__Stored data entries__.

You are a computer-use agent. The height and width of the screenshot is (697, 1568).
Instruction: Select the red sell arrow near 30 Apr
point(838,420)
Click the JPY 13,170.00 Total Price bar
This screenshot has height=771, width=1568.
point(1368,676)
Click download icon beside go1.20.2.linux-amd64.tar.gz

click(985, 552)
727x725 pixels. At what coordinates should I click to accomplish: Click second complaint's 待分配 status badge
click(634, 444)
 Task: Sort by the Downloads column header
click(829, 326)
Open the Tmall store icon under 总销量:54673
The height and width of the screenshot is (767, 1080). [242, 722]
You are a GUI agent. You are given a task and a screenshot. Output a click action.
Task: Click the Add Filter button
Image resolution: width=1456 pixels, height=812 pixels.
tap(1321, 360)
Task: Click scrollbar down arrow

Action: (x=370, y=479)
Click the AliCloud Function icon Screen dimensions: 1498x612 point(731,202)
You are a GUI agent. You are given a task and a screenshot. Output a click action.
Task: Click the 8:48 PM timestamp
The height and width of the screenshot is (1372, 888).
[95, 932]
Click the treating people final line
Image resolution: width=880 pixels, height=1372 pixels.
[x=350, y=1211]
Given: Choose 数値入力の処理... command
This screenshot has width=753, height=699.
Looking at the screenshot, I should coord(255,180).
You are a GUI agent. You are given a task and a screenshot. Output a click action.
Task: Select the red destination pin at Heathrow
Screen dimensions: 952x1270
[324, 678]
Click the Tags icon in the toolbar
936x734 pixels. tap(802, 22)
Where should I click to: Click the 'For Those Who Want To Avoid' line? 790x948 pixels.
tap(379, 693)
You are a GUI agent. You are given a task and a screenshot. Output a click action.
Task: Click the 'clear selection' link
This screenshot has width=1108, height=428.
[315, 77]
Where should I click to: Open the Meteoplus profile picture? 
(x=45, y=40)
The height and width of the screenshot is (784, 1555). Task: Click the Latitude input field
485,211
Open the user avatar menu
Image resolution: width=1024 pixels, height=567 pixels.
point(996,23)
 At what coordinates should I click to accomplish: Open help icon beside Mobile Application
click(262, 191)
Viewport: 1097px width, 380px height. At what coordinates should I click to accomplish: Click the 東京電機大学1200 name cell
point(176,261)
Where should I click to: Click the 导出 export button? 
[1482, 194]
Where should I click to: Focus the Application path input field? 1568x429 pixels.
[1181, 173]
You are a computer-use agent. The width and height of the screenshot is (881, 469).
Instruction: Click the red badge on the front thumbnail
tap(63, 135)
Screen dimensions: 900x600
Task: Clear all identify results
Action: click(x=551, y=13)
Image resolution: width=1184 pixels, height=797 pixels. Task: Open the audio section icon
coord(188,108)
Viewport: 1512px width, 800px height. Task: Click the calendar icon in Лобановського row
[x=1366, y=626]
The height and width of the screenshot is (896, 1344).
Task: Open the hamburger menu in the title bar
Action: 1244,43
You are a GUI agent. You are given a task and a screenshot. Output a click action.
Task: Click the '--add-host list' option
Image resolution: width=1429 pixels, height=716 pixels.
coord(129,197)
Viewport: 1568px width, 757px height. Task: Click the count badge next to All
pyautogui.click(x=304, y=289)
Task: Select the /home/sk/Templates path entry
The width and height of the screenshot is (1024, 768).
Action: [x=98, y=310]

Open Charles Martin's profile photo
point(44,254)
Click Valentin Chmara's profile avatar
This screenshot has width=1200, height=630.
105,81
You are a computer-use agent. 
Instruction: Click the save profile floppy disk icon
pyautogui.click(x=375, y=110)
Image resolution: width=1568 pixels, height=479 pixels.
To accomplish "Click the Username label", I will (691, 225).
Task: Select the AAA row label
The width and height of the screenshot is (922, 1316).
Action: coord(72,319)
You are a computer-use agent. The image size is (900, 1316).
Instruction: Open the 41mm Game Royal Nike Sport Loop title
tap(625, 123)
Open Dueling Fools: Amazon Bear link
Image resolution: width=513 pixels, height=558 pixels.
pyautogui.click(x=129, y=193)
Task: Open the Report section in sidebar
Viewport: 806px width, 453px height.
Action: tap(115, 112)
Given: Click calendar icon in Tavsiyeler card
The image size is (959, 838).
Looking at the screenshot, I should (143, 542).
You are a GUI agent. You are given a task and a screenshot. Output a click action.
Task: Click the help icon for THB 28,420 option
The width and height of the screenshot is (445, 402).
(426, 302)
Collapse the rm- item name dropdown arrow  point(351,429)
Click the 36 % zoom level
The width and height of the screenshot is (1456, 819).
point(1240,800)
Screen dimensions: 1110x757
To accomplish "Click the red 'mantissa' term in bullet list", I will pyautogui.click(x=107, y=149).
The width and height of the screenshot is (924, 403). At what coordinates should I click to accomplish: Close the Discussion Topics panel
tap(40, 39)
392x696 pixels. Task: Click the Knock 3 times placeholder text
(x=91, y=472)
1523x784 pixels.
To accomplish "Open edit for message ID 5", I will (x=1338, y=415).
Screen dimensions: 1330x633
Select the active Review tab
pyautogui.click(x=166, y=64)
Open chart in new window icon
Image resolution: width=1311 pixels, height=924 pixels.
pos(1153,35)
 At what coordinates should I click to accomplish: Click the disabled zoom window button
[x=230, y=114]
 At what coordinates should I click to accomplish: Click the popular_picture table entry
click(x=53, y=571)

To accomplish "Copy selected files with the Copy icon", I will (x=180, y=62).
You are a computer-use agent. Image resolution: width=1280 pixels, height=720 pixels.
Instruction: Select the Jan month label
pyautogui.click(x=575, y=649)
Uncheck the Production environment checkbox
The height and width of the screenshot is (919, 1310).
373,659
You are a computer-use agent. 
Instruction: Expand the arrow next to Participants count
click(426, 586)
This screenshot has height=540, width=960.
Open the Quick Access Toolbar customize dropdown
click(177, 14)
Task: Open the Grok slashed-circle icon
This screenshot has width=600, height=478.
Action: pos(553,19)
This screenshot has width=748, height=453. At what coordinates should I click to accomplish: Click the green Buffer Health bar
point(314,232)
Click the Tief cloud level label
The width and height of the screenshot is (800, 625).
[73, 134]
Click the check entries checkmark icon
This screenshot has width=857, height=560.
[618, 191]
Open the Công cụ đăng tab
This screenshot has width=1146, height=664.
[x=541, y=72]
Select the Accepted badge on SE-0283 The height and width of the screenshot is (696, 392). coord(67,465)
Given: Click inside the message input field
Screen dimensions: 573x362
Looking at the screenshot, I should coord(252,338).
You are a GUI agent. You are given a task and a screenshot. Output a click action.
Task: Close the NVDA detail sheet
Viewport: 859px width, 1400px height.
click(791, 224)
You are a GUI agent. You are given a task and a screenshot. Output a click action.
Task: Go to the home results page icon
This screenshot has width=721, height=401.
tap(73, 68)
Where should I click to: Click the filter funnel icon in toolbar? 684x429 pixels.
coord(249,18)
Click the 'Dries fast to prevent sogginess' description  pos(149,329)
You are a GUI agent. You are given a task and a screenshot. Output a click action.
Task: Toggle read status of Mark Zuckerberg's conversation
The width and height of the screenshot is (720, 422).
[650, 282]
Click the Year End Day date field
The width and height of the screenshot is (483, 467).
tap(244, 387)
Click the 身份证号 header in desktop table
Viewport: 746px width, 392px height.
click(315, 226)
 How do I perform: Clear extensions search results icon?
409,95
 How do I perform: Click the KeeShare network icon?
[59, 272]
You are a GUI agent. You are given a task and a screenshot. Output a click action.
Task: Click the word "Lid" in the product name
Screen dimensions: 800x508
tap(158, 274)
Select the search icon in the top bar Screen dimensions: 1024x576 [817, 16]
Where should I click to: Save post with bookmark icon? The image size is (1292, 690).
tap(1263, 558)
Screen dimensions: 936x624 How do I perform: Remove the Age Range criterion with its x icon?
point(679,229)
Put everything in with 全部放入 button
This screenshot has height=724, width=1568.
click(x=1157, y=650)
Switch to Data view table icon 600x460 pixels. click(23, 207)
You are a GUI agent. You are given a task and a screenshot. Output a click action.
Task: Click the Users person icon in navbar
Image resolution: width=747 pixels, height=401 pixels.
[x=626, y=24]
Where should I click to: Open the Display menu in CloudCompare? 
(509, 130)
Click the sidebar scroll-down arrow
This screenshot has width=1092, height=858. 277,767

__Exercise goal__. Once you find the line with "Select the search" in the entries above, output it and each line after it up to and including the line with "Task: Click the Users person icon in navbar", and nothing else.

__Task result__.
Select the search icon in the top bar Screen dimensions: 1024x576 [817, 16]
Where should I click to: Save post with bookmark icon? The image size is (1292, 690).
tap(1263, 558)
Screen dimensions: 936x624 How do I perform: Remove the Age Range criterion with its x icon?
point(679,229)
Put everything in with 全部放入 button
This screenshot has height=724, width=1568.
click(x=1157, y=650)
Switch to Data view table icon 600x460 pixels. click(23, 207)
You are a GUI agent. You are given a task and a screenshot. Output a click action.
Task: Click the Users person icon in navbar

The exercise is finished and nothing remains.